Text segment =>
________________________

Wednesday, 9 October 2013

7 reasons why plaster beats Nylon for making architectural concept models.

Nylon is better than plaster. Right?

Here are 7 reasons why plaster is better than Nylon for making architectural concept models:
  1. Nylon parts (SLS) cannot show the surface features achievable with plaster. For 2 reasons, first the economics of SLS bureaus dictate they print with the thickest layer they can get away with and second the laser spot size physically prevents printing features smaller than about 0.5mm. This makes the plaster based machine better for printing architectural facade models at scale.
    Part printed on ZPrinter 650 at Lee 3D showing 0.3mm surface detail.
  2. Plaster parts do not shrink or warp. Nylon parts are created at melt temperature which means they shrink as they cool. If the cooling is not even the parts warp and distort. Plaster parts do not warp. Model makers who know the technology have strategies for dealing with warp but it can be a problem when a model arrives for a meeting and the walls are bowing.

________________________

Material supplied =>
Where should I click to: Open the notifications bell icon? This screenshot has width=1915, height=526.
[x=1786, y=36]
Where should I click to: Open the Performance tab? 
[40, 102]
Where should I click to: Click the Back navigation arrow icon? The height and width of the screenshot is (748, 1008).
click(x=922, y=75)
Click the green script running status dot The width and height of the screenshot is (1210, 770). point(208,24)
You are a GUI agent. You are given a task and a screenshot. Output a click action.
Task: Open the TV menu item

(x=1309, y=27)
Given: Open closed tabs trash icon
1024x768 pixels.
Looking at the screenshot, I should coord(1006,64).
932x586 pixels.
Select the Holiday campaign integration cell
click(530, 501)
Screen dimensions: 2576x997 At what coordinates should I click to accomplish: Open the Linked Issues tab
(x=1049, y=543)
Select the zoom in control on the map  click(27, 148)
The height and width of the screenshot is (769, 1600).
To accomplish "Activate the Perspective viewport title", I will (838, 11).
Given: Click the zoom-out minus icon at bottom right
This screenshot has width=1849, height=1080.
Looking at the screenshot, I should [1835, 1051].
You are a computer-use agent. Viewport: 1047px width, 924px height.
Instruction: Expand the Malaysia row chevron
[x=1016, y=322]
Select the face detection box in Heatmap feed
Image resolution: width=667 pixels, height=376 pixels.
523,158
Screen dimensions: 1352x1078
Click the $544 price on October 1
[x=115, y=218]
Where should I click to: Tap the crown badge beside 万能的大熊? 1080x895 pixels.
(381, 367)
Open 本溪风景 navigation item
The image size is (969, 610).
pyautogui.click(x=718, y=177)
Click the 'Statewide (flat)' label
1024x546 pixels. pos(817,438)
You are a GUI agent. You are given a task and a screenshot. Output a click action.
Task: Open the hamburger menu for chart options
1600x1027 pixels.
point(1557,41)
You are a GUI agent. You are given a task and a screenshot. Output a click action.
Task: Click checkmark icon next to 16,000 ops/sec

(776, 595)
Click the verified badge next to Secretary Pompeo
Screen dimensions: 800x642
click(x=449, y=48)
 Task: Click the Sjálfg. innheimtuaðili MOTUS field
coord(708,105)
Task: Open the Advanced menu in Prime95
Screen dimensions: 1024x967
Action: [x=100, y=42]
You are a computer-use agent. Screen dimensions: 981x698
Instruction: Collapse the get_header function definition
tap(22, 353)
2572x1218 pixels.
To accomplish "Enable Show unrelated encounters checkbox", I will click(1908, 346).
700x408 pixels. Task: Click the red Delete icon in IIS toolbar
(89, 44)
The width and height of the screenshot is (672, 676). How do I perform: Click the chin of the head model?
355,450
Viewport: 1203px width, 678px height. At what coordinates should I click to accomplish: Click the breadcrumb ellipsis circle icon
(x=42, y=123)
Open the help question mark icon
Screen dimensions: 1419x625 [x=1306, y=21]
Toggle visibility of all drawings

________________________

Problem to work on => In the post on plaster versus Nylon models, what physically prevents SLS from printing features smaller than about 0.5mm? The records come from a separate source unrelated to the text.

The result => The laser spot size.